By Dale Bass, Kamloops This Week

Facilities like Hillside Centre are still essential to mental-health care — but more needs to be done to ensure the safety of staff, said Terry Lake.

The health minister for the province said the psychiatric centre just south of Royal Inland Hospital in Kamloops has “a very tough population” of patients with extreme mental-health issues — and the potential for violent incidents.
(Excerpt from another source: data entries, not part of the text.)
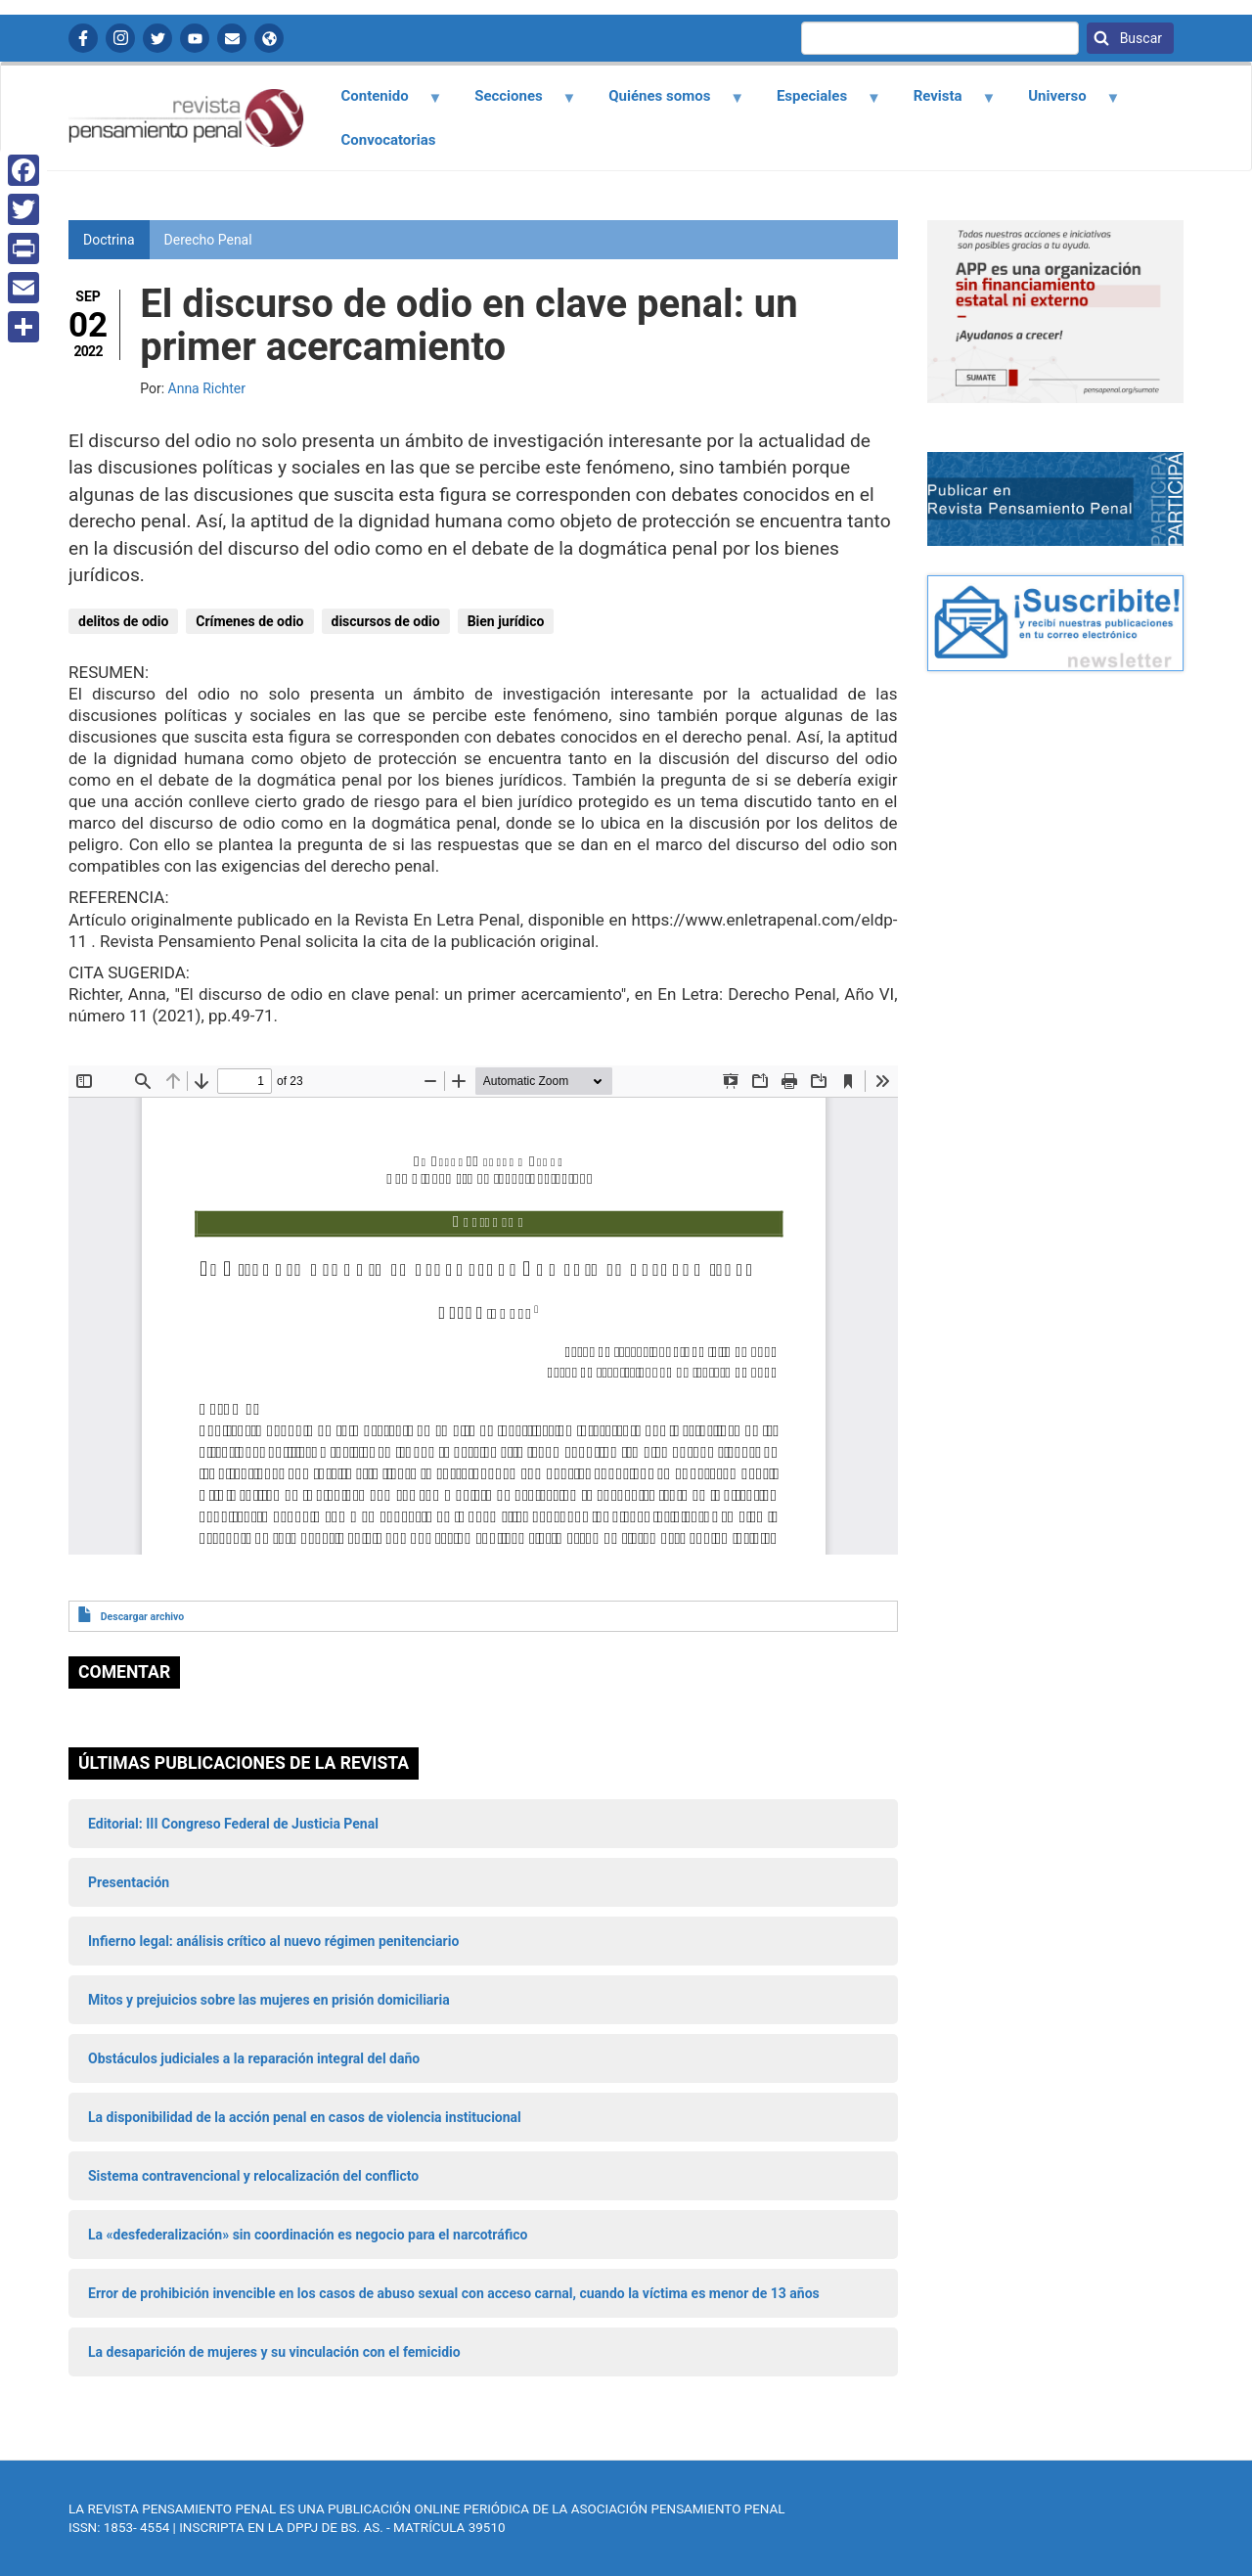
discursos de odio (386, 621)
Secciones (514, 102)
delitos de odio (123, 621)
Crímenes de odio (249, 621)
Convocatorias (388, 140)
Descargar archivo (142, 1616)
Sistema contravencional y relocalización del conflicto (253, 2176)
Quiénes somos (665, 102)
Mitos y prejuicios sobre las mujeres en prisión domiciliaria (269, 2000)
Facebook (83, 38)
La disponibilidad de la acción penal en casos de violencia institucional (304, 2117)
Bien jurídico (506, 621)
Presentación (128, 1882)
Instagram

It’s why there will now be a security guard presence, out of uniform but at the site, round-the-clock after another nurse was attacked by a patient in the centre.

Lake said his ministry, along with the B.C. Nurses’ Union (BCNU) and the province’s health authorities, will be taking a hard look at the care model of psychiatric facilities to determine if they continue to fit the type of care needed in today’s society.

Speaking alongside Lake to reporters at the centre Friday, BCNU president Gayle Duteil said she was pleased with the decision because it’s essential for all nursing staff to be able to go to work, provide care and go home without having to be concerned for their safety.

She said another area to be looked at will be staffing levels in the facilities. In the past, the BCNU has raised concerns about the number of staff working at Hillside.

The nursing contingent is predominantly women.

The ministry and nurses union recently attended a health-care symposium that led to an agreement to look at four psychiatric facilities in B.C. to identify ways to reduce violence.

Hillside is one of the four chosen and, Lake said, the goal is to get that program started quickly.

“The review into this incident will support this action plan. The plan will be complete and made public by early summer,” he said.

Explaining the need for facilities like Hillside, Lake said one need only look to the U.S. to see how its prison system has “become a mental-health system.”

However, he added, helping the patients regain their health and “getting them to a better place is extremely difficult.”

Duteil said the nurse attacked last week was treated at RIH and is home recovering.

WorkSafeBC and Interior Health Authority are conducting investigations into the incident.

Hillside has had ongoing issues with violence toward nursing staff.

In 2013, for example, there were 64 incidents at the 44-bed facility.

Last December, one nurse was attacked twice in a week.